Le gériatre Benoît Gien à Nantes mi-septembre 2. Crédit: Emmanuelle Debelleix/Gerontonews
Désormais inscrite en tant que mission des médecins coordonnateurs, l’évaluation gériatrique de l’état de santé des résidents est encore trop souvent, si ce n’est négligée, tout au moins réalisée de façon parcellaire. Outil précieux, notamment pour prévenir l’aggravation de la dépendance, ce bilan est pourtant "crucial", souligne le gériatre Benoît Gien.
Evaluer les besoins en santé d’un résident à l’occasion de son entrée en établissement? Pour vous, professionnels d’Ehpad, cela relève, ou presque, de l’évidence. Mais réaliser qui plus est une évaluation gériatrique? La démarche est pour le coup moins systématique.
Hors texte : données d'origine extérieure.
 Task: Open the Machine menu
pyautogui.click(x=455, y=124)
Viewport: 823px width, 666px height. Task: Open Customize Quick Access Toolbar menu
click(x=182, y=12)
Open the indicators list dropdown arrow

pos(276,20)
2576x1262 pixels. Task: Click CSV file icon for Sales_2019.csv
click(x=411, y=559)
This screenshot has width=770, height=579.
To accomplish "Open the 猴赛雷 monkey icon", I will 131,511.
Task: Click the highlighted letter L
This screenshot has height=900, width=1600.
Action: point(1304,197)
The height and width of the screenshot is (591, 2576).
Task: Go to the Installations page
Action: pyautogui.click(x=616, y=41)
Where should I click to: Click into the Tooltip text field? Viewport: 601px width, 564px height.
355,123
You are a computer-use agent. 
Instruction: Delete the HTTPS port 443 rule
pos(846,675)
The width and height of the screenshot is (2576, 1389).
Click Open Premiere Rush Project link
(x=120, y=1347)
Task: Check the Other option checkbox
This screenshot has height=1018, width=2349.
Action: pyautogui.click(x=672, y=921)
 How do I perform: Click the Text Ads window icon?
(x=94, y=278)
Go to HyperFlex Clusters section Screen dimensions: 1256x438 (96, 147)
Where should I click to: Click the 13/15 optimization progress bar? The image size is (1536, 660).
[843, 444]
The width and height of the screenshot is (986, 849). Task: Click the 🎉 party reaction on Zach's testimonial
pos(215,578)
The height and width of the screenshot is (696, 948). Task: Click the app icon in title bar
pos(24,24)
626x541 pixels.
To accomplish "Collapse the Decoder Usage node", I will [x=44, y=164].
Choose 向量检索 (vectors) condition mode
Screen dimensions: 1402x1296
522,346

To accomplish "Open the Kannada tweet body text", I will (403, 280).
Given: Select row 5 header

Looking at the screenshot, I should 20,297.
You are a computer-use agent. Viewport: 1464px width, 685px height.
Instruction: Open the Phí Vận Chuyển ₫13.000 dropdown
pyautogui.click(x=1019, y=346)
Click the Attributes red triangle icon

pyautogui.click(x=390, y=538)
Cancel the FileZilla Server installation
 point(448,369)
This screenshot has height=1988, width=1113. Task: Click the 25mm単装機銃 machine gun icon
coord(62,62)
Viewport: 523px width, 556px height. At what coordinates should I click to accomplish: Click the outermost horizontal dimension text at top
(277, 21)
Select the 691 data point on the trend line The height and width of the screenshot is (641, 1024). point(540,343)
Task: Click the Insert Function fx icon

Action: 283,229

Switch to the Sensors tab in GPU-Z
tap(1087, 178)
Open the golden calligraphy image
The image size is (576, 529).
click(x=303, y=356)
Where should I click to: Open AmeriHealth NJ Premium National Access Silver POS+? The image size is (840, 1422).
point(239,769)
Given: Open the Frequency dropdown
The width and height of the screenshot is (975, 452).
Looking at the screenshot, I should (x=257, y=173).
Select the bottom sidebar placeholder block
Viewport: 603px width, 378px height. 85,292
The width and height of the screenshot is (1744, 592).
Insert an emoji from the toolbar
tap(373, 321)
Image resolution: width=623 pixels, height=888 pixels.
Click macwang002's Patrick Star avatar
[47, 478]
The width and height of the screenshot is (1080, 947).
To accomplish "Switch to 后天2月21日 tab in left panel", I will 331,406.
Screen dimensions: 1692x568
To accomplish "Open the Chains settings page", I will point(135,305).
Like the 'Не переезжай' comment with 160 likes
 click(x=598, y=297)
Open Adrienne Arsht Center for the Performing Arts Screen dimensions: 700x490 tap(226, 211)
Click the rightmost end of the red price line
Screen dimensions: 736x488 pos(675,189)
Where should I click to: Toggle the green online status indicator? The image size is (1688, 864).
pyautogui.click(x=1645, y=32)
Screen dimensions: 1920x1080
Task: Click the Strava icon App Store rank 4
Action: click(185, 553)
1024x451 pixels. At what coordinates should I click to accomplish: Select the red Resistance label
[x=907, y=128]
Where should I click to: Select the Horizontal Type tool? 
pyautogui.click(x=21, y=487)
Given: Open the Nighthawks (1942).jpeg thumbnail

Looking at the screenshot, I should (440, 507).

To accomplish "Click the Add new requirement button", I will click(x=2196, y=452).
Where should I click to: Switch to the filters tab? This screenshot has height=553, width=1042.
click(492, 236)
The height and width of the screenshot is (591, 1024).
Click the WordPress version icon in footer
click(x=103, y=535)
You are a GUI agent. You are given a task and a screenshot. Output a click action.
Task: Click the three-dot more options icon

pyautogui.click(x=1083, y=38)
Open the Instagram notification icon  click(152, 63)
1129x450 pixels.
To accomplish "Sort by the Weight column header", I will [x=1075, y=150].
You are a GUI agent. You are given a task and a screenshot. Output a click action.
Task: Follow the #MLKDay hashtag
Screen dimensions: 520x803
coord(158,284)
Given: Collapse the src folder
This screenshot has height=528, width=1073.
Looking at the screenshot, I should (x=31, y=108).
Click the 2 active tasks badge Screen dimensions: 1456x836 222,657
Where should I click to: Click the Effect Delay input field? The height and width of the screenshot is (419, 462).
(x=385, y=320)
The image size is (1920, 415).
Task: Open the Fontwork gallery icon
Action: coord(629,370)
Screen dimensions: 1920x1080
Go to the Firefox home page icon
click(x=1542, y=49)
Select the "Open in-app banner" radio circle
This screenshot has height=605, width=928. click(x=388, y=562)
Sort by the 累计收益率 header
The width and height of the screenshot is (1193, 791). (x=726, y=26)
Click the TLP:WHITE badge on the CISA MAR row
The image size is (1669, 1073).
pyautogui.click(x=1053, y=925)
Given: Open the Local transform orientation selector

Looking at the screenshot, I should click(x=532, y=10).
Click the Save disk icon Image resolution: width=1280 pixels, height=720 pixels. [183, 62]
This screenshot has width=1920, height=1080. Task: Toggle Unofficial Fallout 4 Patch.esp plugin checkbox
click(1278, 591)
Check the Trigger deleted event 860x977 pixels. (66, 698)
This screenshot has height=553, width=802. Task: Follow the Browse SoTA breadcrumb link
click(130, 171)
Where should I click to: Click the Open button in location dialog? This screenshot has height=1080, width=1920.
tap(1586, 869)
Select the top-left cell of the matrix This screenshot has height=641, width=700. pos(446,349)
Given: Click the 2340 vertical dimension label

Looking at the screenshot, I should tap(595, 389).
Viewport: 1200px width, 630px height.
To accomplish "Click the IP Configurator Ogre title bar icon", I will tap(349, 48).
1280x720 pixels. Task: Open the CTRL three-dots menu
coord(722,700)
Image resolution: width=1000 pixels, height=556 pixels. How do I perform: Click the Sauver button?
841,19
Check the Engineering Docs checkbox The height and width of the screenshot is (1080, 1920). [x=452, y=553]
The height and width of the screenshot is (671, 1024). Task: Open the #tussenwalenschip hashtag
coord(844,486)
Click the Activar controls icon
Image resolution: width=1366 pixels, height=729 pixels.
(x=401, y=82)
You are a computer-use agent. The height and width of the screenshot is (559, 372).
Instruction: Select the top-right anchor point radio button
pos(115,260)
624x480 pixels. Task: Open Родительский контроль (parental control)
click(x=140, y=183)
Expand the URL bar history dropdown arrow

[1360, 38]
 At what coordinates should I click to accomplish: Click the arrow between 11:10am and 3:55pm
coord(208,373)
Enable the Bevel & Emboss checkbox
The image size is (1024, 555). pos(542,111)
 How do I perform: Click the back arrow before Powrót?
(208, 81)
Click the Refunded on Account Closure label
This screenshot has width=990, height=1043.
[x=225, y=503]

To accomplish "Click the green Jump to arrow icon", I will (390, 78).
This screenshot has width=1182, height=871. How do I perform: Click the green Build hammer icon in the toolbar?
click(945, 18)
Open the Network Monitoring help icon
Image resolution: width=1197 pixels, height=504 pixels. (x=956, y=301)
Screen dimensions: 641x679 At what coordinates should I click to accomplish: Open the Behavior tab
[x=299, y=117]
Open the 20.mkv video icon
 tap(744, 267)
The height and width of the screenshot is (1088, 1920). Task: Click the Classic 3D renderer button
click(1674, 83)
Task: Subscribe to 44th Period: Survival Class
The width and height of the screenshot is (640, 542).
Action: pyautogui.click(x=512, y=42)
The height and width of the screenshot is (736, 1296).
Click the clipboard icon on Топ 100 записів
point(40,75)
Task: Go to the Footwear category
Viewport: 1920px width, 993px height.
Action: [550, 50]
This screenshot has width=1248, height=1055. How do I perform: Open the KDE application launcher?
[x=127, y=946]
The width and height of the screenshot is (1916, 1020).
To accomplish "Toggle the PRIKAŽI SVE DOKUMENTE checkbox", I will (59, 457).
A l’occasion de la publication, en 2016, de recommandations relatives au repérage des risques de perte d’autonomie ou de son aggravation pour les personnes âgées en Ehpad, feue l'Agence nationale de l'évaluation et de la qualité des établissements et services sociaux et médico-sociaux (Anesm) rappelait d’ailleurs qu’en 2010, "l’évaluation des risques et des fragilités n’était réalisée que pour 48% des résidents".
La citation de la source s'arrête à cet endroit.